(DATA EXCERPTS begins)

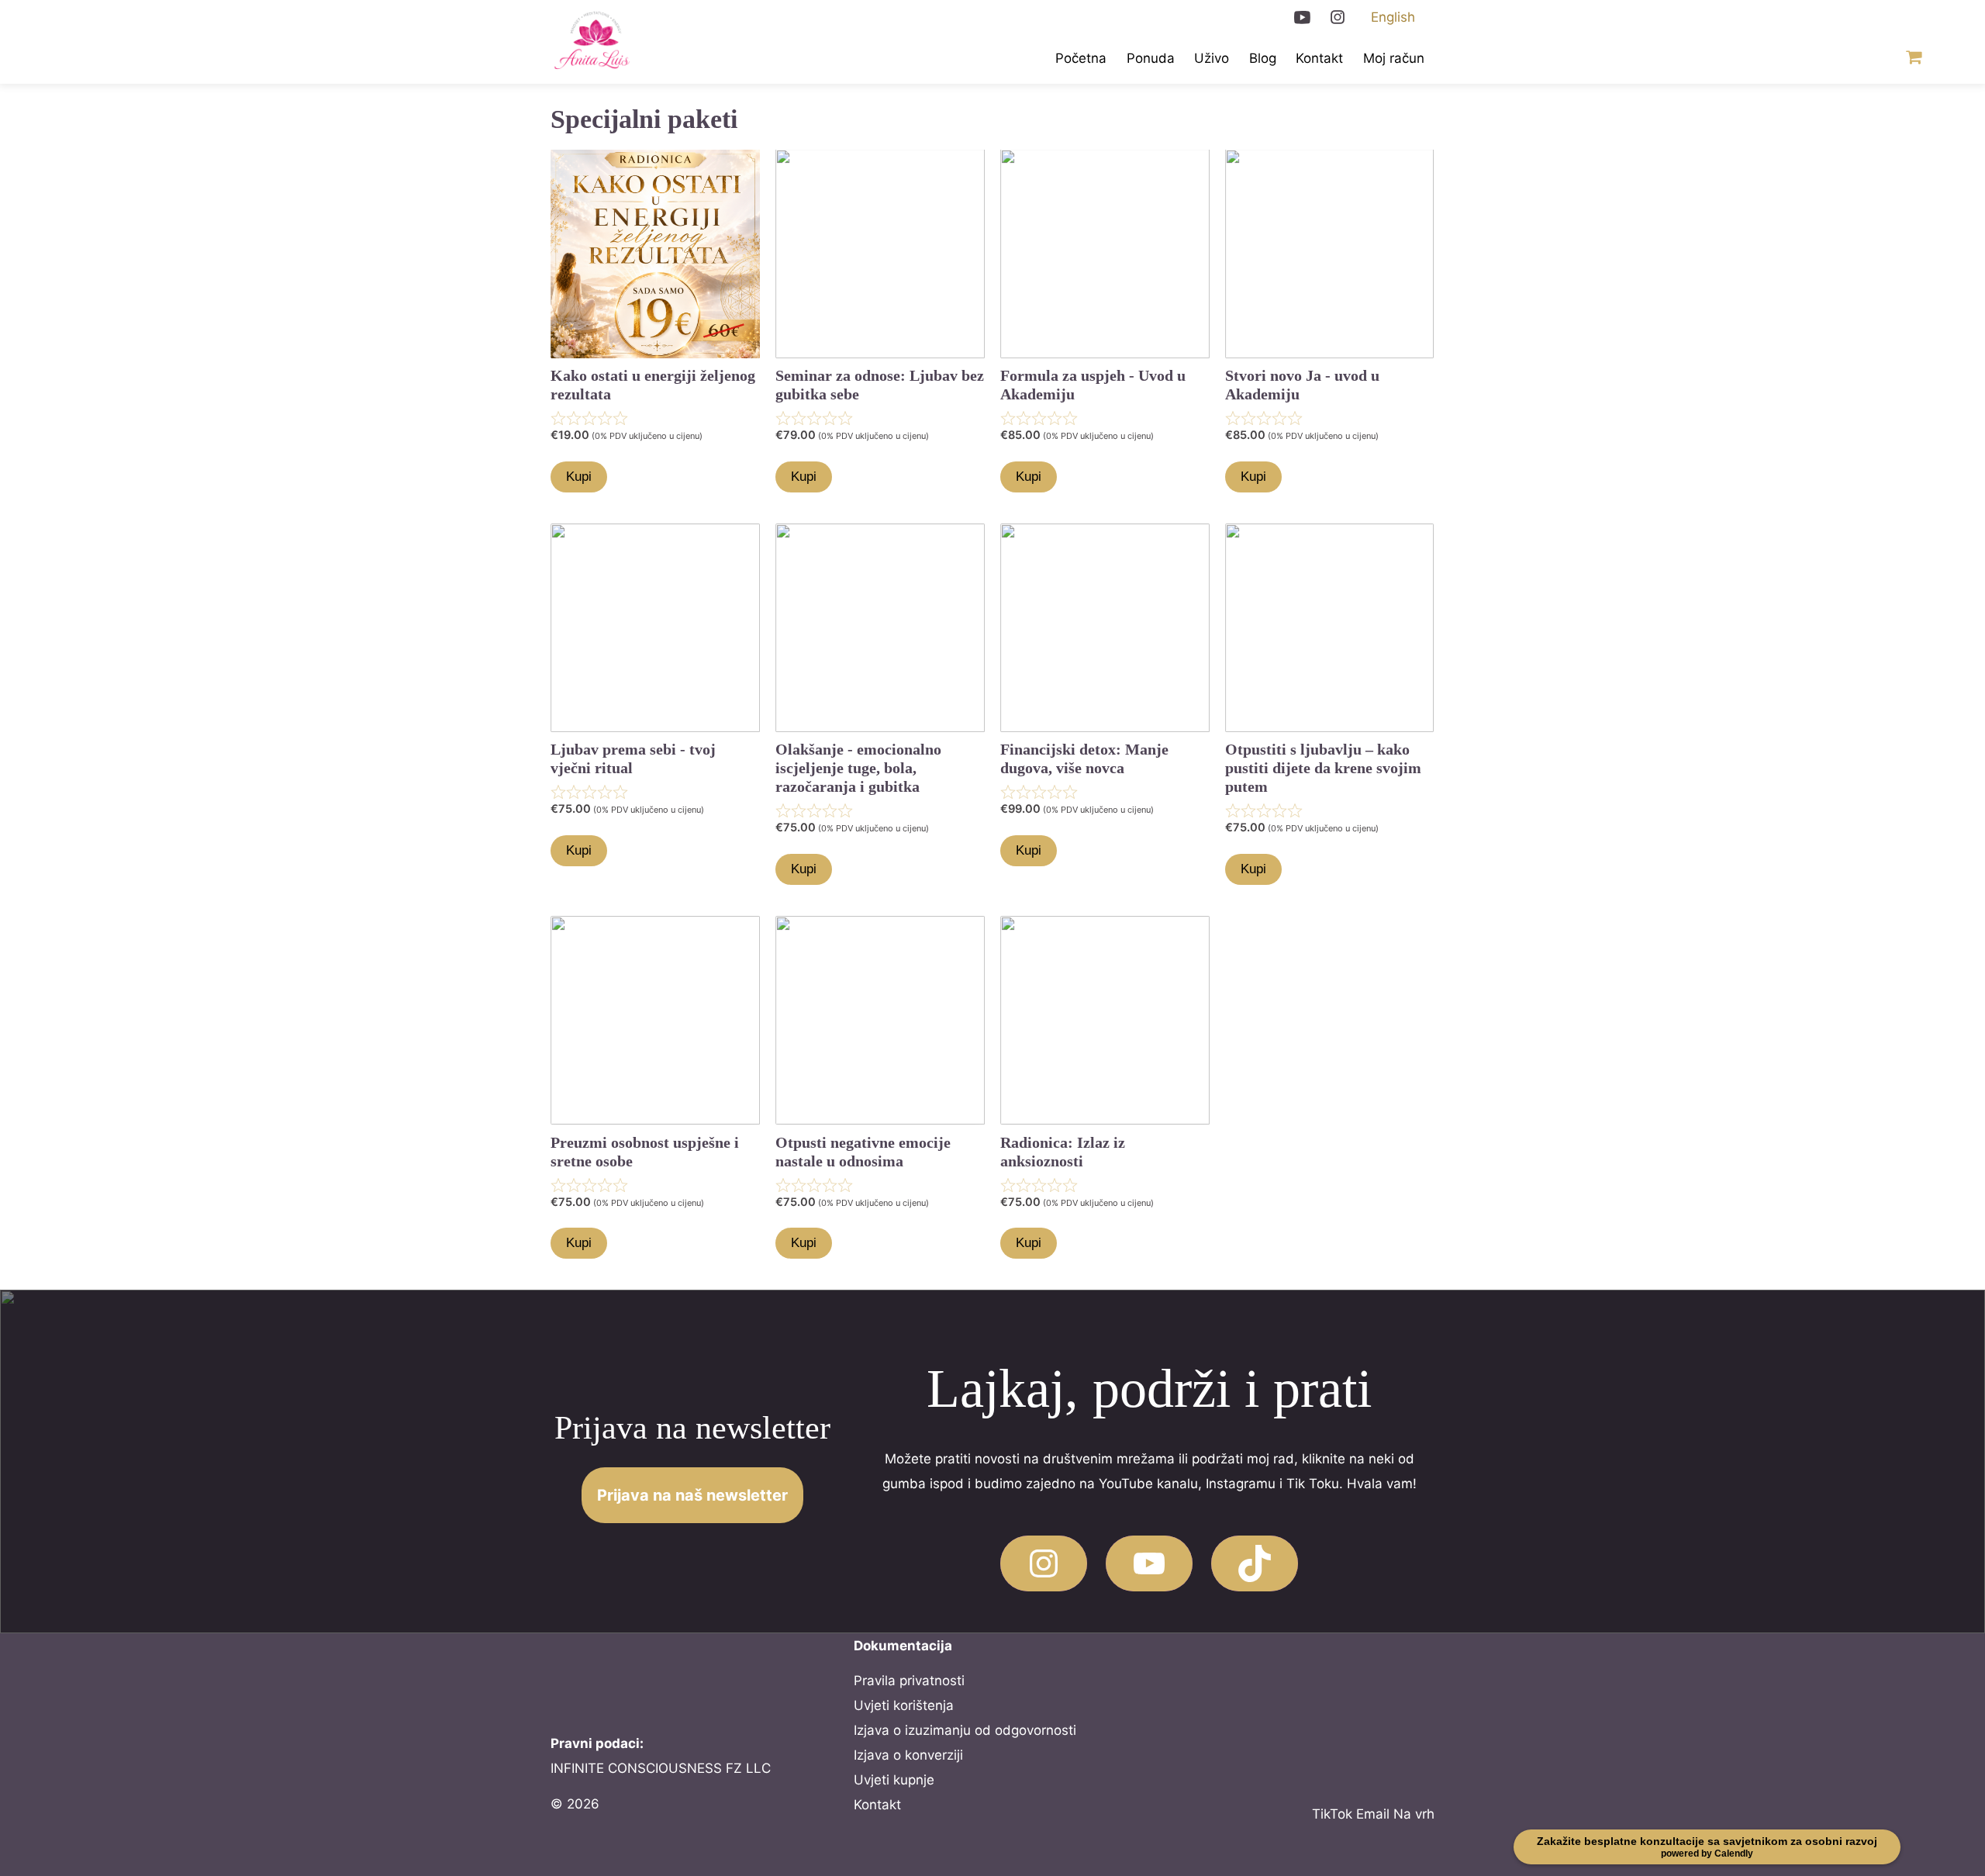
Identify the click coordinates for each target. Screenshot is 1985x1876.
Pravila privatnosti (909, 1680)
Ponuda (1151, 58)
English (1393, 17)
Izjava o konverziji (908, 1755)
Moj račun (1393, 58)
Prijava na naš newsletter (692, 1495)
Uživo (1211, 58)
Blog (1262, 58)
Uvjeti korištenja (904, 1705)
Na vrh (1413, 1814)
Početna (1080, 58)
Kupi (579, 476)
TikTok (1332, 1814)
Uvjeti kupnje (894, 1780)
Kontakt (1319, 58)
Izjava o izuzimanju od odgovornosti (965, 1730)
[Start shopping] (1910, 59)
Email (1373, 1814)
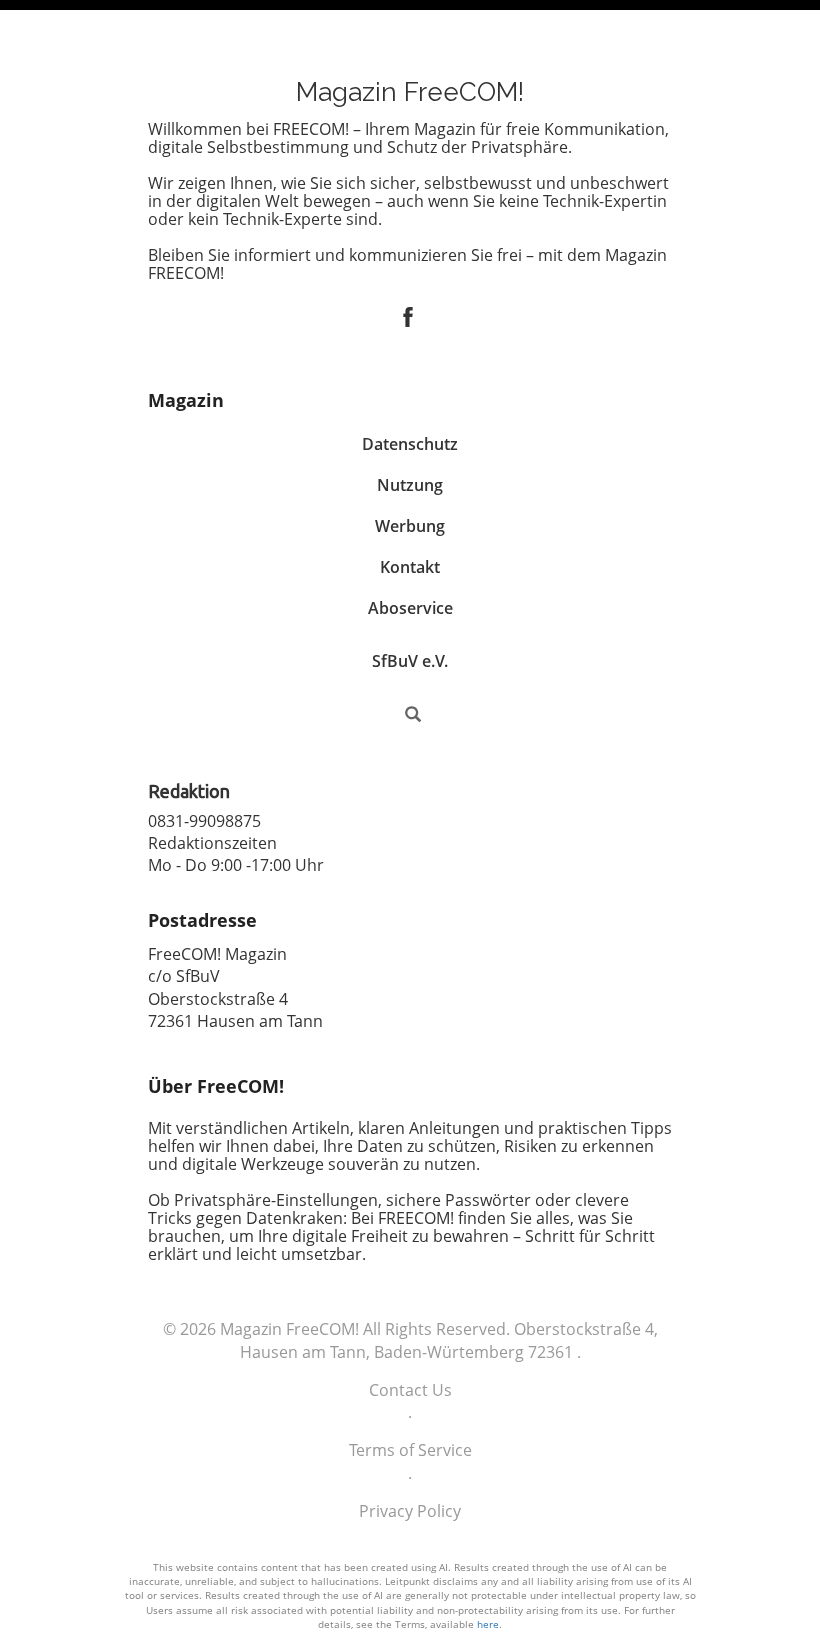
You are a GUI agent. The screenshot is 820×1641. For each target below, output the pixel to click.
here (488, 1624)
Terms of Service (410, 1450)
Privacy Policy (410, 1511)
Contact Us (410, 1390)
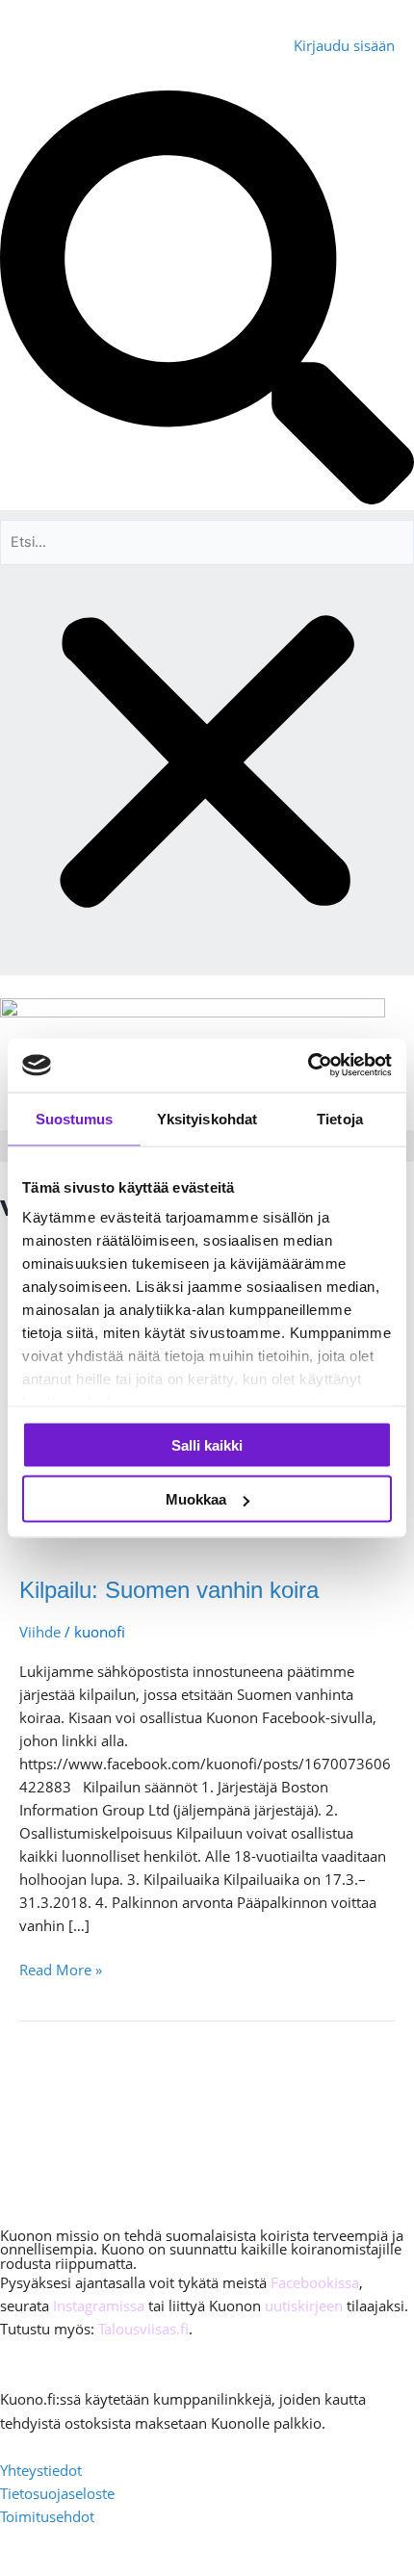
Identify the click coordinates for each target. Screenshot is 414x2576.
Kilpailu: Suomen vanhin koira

(DATA EXCERPTS ends)

[TASK GOAL]
The range to transcribe runs from the line holding "Contact Us (410, 1390)" through the final line of the data above; copy it exactly and exclude the pictures.

[ANSWER SECTION]
Contact Us (410, 1390)
Identify the click coordinates for each target. Screenshot is 414x2576.
Kilpailu: Suomen vanhin koira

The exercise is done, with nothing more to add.